Decoupling Global and Local Structural Changes in Self-aminoacylating Ribozymes Reveals the Critical Role of Local Structural Dynamics in Ribozyme Activity

Abstract

Self-aminoacylating ribozymes catalyze the attachment of amino acids to RNA, serving as pivotal models to investigate the catalytic roles of RNA in prebiotic evolution. In this study, we investigated how divalent metal ions (Mg²⁺ and Ca²⁺) modulate local and global structures in two such ribozymes, S-1A.1-a and S-2.1-a, using 4-cyanotryptophan (4CNW) fluorescence and native gel electrophoresis.
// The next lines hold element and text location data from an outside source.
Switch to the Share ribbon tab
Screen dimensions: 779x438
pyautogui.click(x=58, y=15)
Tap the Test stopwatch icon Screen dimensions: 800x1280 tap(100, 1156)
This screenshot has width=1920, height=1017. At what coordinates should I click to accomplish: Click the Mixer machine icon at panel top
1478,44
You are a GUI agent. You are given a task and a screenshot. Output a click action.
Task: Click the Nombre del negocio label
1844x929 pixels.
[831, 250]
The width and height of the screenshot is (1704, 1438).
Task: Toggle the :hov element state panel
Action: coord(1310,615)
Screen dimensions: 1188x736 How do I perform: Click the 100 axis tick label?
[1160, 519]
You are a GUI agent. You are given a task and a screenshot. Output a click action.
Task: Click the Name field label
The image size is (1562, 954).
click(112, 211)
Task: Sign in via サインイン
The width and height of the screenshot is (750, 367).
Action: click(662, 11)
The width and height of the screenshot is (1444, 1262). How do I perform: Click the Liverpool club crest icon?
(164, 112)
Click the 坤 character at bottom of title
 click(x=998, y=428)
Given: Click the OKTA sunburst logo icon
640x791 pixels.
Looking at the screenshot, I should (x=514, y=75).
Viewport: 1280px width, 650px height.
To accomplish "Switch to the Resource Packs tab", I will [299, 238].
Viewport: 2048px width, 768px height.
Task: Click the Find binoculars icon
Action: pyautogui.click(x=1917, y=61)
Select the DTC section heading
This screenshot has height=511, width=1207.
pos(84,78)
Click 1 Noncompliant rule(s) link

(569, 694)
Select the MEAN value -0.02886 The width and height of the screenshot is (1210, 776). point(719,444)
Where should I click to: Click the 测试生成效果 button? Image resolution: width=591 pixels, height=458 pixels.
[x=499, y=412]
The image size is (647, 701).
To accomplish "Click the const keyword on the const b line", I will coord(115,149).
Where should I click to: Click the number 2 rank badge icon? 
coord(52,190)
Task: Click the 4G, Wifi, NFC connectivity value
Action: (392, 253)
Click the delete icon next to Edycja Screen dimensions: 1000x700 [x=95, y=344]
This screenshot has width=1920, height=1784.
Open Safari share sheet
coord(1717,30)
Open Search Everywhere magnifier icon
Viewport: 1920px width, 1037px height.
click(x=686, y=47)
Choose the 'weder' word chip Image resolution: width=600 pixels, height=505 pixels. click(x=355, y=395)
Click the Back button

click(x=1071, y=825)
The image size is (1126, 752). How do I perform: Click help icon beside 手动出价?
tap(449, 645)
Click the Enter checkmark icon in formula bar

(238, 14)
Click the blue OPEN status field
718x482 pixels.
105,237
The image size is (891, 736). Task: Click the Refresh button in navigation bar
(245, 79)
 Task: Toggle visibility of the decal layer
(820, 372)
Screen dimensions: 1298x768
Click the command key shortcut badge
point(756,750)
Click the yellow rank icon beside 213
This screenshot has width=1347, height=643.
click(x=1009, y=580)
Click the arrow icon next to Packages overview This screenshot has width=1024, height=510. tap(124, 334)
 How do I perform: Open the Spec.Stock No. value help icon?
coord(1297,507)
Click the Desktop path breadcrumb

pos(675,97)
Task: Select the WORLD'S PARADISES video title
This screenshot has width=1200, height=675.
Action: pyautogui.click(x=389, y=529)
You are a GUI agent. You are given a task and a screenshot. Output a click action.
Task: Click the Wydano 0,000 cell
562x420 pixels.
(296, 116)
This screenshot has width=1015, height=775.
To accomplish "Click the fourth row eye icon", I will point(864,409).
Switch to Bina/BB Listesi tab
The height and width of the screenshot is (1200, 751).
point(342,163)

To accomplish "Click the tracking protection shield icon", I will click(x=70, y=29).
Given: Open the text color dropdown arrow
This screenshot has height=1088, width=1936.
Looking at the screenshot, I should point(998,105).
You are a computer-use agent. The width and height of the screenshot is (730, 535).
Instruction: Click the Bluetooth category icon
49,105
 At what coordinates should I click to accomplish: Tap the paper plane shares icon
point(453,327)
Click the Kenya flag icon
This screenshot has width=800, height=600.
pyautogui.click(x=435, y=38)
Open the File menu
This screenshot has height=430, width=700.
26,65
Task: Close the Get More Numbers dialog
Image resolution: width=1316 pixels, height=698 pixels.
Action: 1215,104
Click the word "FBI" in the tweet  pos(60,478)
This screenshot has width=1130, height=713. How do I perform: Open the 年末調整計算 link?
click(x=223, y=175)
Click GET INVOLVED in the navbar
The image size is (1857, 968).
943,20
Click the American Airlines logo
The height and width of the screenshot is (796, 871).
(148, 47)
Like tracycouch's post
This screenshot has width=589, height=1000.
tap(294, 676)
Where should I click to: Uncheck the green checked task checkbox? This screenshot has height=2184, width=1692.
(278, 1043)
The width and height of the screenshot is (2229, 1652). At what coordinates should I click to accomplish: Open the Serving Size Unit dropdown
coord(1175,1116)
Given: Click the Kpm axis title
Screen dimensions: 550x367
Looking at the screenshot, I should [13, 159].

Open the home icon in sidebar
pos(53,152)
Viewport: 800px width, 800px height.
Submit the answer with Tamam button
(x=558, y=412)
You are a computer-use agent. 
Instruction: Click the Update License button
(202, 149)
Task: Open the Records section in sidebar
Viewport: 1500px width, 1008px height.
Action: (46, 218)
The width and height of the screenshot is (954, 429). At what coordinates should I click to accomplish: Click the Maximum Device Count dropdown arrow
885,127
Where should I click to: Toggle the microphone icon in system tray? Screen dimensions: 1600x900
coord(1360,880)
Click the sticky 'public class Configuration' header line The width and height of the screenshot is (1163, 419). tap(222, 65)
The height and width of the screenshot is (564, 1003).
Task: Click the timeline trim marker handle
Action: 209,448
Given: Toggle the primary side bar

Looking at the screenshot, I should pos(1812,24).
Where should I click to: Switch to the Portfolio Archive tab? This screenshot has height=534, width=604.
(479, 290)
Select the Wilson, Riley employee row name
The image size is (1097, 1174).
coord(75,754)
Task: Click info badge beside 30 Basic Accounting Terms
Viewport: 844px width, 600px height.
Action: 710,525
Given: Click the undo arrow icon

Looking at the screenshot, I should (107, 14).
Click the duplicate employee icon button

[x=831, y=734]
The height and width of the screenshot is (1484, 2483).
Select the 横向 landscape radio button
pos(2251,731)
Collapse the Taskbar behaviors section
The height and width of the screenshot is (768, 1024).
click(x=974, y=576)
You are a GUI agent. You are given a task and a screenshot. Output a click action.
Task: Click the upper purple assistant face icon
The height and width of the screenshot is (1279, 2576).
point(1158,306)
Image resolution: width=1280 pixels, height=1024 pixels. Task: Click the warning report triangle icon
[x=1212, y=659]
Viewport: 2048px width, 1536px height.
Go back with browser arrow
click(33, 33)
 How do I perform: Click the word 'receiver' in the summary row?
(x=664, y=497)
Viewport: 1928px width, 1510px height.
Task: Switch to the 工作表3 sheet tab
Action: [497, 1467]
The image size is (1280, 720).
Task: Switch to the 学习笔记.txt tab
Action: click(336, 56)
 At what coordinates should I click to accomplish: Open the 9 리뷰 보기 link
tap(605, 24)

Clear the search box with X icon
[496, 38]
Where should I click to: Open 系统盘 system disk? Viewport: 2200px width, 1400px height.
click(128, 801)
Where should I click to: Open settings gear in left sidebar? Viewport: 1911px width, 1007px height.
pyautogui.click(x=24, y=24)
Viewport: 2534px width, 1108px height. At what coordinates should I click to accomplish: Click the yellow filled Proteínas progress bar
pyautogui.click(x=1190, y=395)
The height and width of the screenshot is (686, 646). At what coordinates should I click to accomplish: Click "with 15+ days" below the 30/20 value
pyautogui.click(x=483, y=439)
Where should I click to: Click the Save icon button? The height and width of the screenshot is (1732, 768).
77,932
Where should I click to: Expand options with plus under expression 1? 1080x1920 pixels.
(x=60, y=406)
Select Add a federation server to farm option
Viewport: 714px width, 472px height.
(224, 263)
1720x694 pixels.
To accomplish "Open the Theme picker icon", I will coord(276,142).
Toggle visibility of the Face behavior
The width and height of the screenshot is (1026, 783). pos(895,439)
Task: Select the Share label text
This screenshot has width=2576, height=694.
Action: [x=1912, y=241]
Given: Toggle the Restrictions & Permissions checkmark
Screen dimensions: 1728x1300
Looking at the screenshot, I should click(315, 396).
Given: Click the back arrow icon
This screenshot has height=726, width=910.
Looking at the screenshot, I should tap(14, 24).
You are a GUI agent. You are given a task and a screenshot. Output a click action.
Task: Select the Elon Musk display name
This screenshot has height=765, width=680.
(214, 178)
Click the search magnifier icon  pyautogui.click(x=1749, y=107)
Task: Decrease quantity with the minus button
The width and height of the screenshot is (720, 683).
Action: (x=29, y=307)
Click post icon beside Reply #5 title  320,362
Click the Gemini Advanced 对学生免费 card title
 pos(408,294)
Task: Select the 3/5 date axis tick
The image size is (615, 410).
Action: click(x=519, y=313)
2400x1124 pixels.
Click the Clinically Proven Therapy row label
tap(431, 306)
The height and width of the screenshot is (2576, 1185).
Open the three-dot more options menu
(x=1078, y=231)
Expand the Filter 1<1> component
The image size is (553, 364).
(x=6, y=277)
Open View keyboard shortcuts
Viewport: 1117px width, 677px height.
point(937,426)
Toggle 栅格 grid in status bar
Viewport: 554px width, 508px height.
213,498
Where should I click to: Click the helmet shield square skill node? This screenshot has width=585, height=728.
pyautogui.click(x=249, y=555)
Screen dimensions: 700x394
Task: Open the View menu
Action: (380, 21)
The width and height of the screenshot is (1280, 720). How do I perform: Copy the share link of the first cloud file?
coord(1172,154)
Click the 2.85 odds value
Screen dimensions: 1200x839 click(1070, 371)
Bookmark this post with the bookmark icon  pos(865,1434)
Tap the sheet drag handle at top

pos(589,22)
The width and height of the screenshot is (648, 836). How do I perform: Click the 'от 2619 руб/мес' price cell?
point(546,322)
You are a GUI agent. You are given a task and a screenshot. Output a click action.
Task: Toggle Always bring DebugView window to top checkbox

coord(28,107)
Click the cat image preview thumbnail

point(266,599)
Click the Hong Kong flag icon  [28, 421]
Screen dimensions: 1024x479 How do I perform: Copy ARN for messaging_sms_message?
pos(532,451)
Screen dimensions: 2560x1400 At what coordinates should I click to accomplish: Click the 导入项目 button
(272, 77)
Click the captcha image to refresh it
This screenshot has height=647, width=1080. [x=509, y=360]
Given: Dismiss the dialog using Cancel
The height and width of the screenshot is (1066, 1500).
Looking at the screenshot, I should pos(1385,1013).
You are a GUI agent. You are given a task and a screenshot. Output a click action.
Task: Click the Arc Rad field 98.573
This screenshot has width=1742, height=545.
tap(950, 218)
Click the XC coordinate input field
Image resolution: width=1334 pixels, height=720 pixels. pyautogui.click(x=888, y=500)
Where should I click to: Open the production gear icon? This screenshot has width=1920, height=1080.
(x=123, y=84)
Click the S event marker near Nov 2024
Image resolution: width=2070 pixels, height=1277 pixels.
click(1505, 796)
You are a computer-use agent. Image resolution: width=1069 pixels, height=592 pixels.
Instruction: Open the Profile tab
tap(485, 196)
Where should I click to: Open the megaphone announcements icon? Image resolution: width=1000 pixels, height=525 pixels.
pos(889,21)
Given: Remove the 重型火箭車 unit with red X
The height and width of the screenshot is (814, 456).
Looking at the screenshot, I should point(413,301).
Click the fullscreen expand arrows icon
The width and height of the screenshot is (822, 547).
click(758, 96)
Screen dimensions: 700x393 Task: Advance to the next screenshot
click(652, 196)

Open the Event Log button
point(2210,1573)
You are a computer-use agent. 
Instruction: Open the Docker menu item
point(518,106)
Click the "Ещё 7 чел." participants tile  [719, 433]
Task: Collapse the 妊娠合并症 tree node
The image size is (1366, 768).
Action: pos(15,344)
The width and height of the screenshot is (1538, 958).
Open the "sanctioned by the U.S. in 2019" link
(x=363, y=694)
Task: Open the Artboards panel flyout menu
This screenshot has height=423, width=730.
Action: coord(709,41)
By tracking 4CNW fluorescence changes at varying concentrations of Mg²⁺ and Ca²⁺ and temperatures, we determined how these ions influence the catalytic sites and overall conformations of the ribozymes. Our findings reveal that Mg²⁺ specifically binds to S-1A.1-a at low concentrations, stabilizing the local structure around the aminoacylation site and causing the site to become more buried, which is essential for catalytic activity. Although higher Mg²⁺ and Ca²⁺ concentrations induce global structural rearrangements, these shifts have minimal impact on the local environment of the aminoacylation site, underscoring the dominance of local structural stability in sustaining ribozyme function. In contrast, the activity of S-2.1-a effectively adapts to both Mg²⁺ and Ca²⁺, and its fluorescence results indicate a more solvent-exposed aminoacylation site. Overall, these data highlight that local structural changes in the ribozyme’s catalytic core are more critical for its function than global conformational shifts. Our study highlights the importance of local environmental changes in ion-dependent ribozyme catalysis and provides insights into the molecular mechanisms of self-aminoacylating ribozymes.